CALCIO: Crisi Galatasaray tra campionato, Europa e FFP

Il sorteggio di Europa League non è stato certamente benevolo con il Galatasaray, abbinato alla Lazio nel primo turno a eliminazione diretta (la gara di andata, disputata ieri sera, è terminata 1-1 a Istanbul). Poteva andare decisamente meglio ai giallorossi di Istanbul, finiti terzi nello stesso girone di Champions League di Atlético Madrid, Benfica e AstanaAver racimolato le briciole lasciate da Atlético e Benfica avrà pur garantito un piazzamento europeo, ma le incertezze continentali rappresentano alla perfezione le tribolazioni stagionali del Galatasaray: costretto in patria a una stagione transitoria, galleggiando a metà classifica nella Süper Lig guidata da Fenerbahçe e Beşiktaş. Le due rivali storiche del Gala, infatti, hanno fatto il vuoto dietro di loro, e stanno battagliando punto a punto per la vittoria del campionato.
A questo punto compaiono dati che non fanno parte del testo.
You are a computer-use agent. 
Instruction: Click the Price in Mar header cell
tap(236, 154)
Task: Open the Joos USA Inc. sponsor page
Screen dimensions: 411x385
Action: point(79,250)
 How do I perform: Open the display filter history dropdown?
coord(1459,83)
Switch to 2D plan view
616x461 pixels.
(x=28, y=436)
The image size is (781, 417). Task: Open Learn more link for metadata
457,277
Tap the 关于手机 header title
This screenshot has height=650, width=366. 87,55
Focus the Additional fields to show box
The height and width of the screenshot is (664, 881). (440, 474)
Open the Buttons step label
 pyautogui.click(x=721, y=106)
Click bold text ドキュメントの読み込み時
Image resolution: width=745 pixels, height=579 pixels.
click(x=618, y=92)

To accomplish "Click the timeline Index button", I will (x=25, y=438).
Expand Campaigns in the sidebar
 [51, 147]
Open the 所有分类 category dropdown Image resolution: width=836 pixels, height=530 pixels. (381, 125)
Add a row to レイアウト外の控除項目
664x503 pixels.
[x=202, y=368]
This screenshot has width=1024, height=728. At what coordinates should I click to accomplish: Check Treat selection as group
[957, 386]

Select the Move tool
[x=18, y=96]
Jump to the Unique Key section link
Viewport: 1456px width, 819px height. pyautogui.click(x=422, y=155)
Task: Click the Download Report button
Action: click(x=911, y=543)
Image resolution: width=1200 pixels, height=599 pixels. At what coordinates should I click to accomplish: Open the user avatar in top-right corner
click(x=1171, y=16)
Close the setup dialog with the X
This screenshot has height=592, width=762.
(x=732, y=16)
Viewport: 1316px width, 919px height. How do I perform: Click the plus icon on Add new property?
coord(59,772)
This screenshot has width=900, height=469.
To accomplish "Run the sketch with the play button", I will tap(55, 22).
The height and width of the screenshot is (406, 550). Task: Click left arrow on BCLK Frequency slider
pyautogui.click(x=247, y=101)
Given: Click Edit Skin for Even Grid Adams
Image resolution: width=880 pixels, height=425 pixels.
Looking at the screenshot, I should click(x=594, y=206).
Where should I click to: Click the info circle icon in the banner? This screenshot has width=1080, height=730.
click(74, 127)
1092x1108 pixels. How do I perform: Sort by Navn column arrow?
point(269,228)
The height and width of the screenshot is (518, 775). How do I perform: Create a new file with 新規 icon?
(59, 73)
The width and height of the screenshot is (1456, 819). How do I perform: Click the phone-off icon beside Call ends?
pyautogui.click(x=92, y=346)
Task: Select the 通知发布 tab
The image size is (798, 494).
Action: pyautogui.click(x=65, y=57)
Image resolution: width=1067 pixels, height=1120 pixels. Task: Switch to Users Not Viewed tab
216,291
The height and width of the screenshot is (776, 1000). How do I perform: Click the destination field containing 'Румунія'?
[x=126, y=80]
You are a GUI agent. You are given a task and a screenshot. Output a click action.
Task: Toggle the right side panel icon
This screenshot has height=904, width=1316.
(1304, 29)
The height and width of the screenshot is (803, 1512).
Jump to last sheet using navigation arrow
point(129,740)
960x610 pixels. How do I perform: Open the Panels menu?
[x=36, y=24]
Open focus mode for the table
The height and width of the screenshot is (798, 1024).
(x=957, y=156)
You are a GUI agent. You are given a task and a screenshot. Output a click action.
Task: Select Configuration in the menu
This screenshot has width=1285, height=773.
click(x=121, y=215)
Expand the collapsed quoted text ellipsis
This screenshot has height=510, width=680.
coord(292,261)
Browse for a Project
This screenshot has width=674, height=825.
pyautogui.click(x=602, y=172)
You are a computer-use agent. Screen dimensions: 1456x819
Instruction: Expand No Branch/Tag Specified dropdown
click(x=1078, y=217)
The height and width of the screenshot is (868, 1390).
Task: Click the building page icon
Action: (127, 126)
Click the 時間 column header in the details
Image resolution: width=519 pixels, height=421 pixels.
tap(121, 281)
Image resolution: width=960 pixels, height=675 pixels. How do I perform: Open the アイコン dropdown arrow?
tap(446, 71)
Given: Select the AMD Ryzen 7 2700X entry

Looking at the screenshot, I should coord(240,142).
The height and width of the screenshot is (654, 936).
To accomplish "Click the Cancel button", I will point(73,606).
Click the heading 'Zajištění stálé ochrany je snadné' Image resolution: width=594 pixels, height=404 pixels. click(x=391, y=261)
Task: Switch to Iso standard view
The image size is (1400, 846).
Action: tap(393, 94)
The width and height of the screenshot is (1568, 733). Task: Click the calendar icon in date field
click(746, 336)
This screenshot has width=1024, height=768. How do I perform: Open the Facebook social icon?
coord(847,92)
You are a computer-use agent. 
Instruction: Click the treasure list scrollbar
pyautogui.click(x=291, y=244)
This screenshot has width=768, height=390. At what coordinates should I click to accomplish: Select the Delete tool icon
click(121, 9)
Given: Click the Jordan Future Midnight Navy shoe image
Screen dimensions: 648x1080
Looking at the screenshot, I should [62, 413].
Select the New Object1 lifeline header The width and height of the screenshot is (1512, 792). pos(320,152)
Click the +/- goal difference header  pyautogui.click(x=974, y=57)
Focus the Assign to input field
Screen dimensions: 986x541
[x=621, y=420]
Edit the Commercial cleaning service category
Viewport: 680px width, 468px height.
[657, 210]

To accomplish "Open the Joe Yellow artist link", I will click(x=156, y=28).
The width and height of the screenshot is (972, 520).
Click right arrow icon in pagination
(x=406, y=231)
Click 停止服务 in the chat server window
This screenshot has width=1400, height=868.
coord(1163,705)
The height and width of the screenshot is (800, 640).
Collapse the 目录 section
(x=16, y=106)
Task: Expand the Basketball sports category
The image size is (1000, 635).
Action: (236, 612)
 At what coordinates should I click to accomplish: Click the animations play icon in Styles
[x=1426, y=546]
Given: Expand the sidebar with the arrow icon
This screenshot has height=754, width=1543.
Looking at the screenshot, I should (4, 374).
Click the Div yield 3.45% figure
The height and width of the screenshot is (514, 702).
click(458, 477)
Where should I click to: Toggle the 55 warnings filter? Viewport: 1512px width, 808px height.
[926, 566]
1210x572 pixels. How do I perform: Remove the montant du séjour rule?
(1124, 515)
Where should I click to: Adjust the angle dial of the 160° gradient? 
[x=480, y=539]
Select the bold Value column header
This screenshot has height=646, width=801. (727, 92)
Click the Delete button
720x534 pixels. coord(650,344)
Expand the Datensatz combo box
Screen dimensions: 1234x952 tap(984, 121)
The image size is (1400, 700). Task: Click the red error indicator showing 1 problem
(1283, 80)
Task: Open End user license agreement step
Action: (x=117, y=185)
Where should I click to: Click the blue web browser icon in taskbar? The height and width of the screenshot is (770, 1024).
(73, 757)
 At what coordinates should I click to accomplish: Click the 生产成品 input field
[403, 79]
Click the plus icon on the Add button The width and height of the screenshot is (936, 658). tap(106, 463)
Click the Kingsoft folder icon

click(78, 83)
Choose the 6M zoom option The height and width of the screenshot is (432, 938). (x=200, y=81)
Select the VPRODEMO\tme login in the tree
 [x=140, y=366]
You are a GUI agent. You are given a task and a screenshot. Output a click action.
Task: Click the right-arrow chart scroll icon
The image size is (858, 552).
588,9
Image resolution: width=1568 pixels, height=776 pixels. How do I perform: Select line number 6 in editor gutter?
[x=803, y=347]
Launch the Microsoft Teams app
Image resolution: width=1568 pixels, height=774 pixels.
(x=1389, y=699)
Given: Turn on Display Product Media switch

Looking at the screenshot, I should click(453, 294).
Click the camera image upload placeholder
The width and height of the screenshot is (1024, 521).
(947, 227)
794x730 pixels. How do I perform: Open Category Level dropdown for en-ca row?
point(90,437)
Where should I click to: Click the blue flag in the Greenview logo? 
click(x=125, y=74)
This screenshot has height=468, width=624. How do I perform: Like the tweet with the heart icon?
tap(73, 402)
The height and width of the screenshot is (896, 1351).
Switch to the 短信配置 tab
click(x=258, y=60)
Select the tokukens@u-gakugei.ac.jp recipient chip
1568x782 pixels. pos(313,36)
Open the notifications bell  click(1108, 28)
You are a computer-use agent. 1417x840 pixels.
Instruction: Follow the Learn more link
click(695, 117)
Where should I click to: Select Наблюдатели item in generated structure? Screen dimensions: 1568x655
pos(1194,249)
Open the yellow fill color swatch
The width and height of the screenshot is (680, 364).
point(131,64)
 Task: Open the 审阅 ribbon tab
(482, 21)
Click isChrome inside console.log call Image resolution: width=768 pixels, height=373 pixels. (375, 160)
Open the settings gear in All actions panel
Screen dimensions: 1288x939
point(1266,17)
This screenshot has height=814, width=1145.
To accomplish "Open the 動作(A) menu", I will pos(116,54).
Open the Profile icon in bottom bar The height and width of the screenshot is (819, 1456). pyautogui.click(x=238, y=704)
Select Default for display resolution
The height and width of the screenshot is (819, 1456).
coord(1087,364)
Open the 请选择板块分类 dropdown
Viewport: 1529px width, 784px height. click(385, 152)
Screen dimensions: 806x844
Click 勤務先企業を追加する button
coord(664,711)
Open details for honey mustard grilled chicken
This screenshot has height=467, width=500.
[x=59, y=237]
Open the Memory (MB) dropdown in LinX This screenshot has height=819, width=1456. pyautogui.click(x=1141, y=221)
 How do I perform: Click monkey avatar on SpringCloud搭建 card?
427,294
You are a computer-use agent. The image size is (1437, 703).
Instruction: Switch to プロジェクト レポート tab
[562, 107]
Sotto di loro, protette da un abisso di punti, stanno a guardare Akhisar Belediyespor e İstanbul Başakşehir – finisse oggi il campionato, sarebbero qualificate al preliminare di Europa League per la prossima stagione, estromettendo il Galatasaray dai tornei continentaliL’Europa League rimane, come è facile intuire, l’unica ancora di salvezza per una stagione che non sembra in grado di portare lustro alla ricca bacheca del Galatasaray.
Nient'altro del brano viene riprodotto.